Dynamic vs. Static: If the environment can change while an agent is deliberating which action to take, then the environment is dynamic; otherwise, it is static. Static environments are easier to manage because the agent doesn't need to constantly monitor the world while it's deciding, nor does it need to worry about the passage of time. Taxi driving is clearly dynamic: the other vehicles and the taxi itself keep moving while the driver figures out what to do next. Solving a Rubik's cube is typically static.

Discrete vs. Continuous: The distinction between discrete and continuous can apply to the state of the environment, to the way time is handled, and/or to the observations and actions of the agent. Taxi driving is a continuous-state and continuous-time problem: the speed and location of the taxi, and of the other vehicles, conform to a range of continuous values. Taxi-driving actions are also continuous (steering angles, etc.). Input from digital cameras is discrete, strictly speaking, but is typically treated as representing continuously varying intensities and locations. The Rubik's cube is a discrete-state and discrete-time problem: the state of the cube is a discrete set of possible configurations, and time is handled in discrete steps (one move at a time).

Known vs. Unknown: This distinction doesn't refer to a property of the environment itself but to the agent's knowledge about the "laws" of the environment. In a known environment, the outcomes (or outcome probabilities if the environment is stochastic) for all actions are given. In an unknown environment, the agent needs to learn how it works in order to make good decisions. The difference between known and unknown environments is not the same as the one between fully and partially observable environments. It is quite possible for a known environment to be partially observable: For example, in poker, the rules are known but each player is unable to see the cards of other players, nor the cards that have not yet been turned over. Conversely, an unknown environment can be fully observable—in a new video game, the screen may show the entire game state but the player doesn't know what the buttons do until they try them.

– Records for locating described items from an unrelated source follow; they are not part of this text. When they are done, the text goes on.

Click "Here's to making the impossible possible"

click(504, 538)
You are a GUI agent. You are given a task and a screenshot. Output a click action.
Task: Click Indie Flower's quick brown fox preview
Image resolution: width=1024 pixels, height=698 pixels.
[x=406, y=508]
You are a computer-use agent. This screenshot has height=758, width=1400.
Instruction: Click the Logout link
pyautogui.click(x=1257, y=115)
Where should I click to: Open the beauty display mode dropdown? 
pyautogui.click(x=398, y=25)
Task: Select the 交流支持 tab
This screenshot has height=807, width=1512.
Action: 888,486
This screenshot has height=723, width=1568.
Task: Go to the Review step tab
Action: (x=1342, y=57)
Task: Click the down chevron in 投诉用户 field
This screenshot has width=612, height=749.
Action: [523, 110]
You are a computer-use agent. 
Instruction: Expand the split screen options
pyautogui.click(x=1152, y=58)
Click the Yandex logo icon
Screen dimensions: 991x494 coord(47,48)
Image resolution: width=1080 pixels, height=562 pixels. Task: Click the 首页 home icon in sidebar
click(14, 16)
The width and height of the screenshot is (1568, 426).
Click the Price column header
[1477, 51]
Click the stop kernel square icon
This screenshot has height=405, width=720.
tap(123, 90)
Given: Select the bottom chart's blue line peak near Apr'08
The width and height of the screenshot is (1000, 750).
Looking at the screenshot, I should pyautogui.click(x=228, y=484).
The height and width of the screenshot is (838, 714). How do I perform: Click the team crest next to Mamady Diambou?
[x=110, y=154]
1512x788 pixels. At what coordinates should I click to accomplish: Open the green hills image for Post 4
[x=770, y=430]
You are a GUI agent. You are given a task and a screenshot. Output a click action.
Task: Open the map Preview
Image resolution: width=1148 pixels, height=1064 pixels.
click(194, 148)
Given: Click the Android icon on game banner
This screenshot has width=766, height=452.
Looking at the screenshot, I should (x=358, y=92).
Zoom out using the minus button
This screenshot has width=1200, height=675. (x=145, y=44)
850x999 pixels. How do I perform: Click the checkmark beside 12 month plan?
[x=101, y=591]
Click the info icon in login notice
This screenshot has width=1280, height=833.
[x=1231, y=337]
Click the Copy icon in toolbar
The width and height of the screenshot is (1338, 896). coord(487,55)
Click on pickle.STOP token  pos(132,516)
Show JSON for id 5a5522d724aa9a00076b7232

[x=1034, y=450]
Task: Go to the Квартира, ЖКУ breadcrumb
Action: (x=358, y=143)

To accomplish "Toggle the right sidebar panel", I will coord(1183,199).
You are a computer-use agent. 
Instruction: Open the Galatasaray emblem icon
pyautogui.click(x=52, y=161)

Here are some examples of familiar environments and their properties:

Taxi driving
Observable	Partially
Single?	Multi
Deterministic?	Nondeterministic
Episodic?	Sequential
Dynamic?	Dynamic
Discrete?	Continuous

Rubik's cube
Observable	Fully
Single?	Single
Deterministic?	Deterministic
Episodic?	Sequential
Dynamic?	Static
Discrete?	Discrete

Chess
Observable	Fully
Single?	Multi
Deterministic?	Deterministic
Episodic?	Sequential
Dynamic?	Static
Discrete?	Discrete

Medical diagnosis
Observable	Partially
Single?	Single
Deterministic?	Nondeterministic
Episodic?	Episodic
Dynamic?	Static
Discrete?	Continuous

Note that the assignments of properties are not always clear-cut. For example, the medical diagnosis task is considered episodic if the task is selecting a diagnosis from a list of symptoms. But the problem can be framed as sequential if the decision-making process is refined over time with feedback about correct and incorrect diagnoses.

The hardest case for any agent is when the environment is partially observable, multi-agent, nondeterministic, sequential, dynamic, continuous, and unknown. A good example of this is life, where we are the agent, the environment is the universe, and we have no idea how to make the best decisions for ourselves.